AI

Minimal Rewiring: Efficient Live Expansion for Clos Data Center Networks

Abstract

Clos topologies have been widely adopted for large-scale data center networks (DCNs), but it has been difficult to support incremental expansions of Clos DCNs. Some prior work has assumed that it is impossible to design DCN topologies that are both well-structured (non-random) and incrementally expandable at arbitrary granularities.

We demonstrate that it is indeed possible to design such networks, and to expand them while they are carrying live traffic, without incurring packet loss. We use a layer of patch panels between blocks of switches in a Clos network, which makes physical rewiring feasible, and we describe how to use integer linear programming (ILP) to minimize the number of patch-panel connections that must be changed, which makes expansions faster and cheaper. We also describe a block-aggregation technique that makes our ILP approach scalable.
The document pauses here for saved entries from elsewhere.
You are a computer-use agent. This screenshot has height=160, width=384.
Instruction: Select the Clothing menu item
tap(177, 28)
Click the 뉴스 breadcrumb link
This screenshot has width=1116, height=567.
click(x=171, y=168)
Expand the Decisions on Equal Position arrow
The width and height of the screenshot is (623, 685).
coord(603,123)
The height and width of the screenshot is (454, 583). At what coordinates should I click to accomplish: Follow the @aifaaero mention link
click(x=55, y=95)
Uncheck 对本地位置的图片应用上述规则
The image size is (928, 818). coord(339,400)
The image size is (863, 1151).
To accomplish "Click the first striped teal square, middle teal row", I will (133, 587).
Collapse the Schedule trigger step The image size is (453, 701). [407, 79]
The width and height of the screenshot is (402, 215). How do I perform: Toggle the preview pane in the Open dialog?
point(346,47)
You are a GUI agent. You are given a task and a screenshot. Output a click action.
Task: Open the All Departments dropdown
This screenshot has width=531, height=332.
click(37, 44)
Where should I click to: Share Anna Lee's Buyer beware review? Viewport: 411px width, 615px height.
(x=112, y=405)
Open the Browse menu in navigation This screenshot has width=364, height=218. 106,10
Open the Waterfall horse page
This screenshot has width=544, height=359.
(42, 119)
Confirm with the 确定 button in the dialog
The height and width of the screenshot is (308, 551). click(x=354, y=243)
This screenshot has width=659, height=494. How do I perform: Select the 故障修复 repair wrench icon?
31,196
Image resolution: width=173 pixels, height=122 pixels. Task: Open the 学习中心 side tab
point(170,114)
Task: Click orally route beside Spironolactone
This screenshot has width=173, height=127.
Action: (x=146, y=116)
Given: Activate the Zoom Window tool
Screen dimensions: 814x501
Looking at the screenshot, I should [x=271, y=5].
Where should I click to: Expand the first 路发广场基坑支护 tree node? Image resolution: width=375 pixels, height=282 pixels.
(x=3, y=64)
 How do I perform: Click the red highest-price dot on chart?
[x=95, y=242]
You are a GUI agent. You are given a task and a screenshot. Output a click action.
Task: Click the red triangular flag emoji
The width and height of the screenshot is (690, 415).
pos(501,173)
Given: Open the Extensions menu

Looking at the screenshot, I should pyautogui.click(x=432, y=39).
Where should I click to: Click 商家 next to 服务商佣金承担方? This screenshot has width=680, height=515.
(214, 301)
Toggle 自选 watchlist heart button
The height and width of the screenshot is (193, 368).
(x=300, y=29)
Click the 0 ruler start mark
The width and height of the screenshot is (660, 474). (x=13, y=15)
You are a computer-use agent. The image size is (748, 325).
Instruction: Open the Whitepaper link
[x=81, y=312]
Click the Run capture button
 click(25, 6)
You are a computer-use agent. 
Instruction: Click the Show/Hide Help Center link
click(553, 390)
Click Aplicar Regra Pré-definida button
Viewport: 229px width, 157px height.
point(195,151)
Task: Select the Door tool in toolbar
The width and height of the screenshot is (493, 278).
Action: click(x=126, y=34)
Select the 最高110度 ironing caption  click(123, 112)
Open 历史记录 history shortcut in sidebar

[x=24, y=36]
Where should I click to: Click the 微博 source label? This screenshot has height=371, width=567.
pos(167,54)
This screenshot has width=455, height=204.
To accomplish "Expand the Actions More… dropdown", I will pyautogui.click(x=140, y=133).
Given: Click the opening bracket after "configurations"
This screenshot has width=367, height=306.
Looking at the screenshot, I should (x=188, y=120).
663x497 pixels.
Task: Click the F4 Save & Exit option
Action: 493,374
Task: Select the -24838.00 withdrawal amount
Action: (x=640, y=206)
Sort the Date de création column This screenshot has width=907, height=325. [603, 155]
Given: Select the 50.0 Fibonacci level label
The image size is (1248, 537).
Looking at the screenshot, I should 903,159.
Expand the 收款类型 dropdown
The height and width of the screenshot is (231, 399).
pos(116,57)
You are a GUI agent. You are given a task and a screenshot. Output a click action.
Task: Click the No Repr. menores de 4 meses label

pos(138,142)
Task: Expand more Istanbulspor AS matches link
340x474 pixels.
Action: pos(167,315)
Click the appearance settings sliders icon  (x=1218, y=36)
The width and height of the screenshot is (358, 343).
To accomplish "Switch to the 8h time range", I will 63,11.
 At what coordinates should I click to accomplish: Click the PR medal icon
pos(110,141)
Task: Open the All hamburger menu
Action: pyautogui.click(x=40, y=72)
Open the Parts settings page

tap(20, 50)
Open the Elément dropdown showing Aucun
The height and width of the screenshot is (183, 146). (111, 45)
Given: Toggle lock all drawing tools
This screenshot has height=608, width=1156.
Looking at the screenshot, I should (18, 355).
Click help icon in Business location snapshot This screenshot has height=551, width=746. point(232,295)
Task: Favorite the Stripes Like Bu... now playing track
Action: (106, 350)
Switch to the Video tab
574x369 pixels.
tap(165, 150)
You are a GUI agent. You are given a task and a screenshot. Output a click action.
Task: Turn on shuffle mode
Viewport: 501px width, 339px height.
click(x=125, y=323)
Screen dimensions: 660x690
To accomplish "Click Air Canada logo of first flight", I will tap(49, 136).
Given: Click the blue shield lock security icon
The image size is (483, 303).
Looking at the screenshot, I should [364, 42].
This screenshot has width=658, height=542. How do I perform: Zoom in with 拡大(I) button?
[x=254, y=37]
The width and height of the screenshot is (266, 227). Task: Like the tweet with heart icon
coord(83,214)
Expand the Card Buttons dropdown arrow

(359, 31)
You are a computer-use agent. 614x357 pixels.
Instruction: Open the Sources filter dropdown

We tested our "minimal-rewiring" solver on two kinds of fine-grained expansions using 2250 synthetic DCN topologies, and found that the solver can handle 99% of these cases while changing under 25% of the connections. Compared to prior approaches, this solver (on average) reduces the number of "stages" per expansion by about 3.1X -- a significant improvement to our operational costs, and to our exposure (during expansions) to capacity-reducing faults.